The grievance redressal mechanism steps must be operationalised before the platform begins publishing content. Launching without a functioning grievance process is among the most common triggers for regulatory scrutiny.

Step 5, Monitoring, Record-Keeping and Audit Readiness

Ongoing compliance requires structured record-keeping and cooperation with the MIB monitoring committee and law-enforcement agencies. Platforms should maintain the following logs:

  • Classification decision logs. Title, rating assigned, reviewer, date, any subsequent reclassification, retain for a minimum of three years.
  • Grievance register. As described in Step 4, retain for three years.
  • Takedown and traceability logs.

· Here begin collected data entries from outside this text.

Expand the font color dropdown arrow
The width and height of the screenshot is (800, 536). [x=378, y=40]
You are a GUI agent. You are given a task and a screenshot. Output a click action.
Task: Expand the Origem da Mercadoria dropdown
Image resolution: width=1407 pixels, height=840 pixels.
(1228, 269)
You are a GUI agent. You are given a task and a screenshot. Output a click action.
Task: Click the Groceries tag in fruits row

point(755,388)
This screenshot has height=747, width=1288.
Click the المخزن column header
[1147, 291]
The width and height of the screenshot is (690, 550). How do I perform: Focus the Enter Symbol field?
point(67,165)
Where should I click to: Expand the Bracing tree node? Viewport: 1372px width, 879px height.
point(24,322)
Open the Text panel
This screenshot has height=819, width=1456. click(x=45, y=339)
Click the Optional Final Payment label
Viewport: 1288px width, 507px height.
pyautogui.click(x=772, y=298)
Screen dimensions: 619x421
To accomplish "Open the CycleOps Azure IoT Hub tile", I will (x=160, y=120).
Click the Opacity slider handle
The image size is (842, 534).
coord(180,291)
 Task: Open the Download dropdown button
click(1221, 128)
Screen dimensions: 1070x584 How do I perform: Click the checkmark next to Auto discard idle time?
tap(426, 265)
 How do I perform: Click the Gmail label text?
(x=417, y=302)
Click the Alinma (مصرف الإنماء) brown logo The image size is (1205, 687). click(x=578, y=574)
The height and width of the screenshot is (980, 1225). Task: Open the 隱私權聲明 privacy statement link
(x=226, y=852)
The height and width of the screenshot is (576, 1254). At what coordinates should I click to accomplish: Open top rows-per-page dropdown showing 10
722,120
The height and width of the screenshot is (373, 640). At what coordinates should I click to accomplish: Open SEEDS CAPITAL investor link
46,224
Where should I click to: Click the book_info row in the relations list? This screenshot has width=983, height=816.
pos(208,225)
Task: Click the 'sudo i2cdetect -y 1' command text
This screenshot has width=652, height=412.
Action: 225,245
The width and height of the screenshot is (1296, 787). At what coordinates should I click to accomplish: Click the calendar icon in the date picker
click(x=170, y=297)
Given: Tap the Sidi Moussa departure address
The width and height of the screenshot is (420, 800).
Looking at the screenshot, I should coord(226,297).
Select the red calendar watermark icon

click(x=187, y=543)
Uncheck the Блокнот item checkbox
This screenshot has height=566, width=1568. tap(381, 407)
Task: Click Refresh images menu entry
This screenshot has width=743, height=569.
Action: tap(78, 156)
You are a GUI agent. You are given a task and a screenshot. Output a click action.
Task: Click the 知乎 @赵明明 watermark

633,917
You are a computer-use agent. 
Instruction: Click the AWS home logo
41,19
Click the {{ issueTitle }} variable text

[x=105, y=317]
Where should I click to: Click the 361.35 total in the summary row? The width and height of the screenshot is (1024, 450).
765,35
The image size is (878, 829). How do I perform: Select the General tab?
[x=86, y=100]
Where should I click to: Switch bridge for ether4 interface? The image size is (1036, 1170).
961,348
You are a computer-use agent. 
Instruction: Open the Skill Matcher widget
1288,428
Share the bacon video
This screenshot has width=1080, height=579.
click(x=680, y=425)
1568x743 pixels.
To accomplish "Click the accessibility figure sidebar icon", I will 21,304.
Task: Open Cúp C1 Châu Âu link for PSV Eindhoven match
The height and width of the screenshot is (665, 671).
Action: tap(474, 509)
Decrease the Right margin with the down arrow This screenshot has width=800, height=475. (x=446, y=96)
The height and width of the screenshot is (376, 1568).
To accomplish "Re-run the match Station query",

Every government or court-ordered takedown, with timestamps of receipt, action taken and communication to the requester, retain for one to three years as prescribed.
  • Accessibility compliance reports. Periodic summaries submitted to the monitoring committee, including AD/CC/ISL coverage percentages and rollout milestones.
  • Law-enforcement cooperation records. Requests received, information disclosed and legal basis relied upon.

Schedule an internal audit at least annually, or more frequently during the transition period following the 2026 rule changes, to verify that classification workflows, grievance timelines and accessibility commitments remain on track.

Required Documents and Information for OTT Compliance in India

The documents needed to register an OTT platform and maintain ongoing compliance fall into two categories: business-level documents (produced once, updated as needed) and content-level records (generated continuously). The table below consolidates both.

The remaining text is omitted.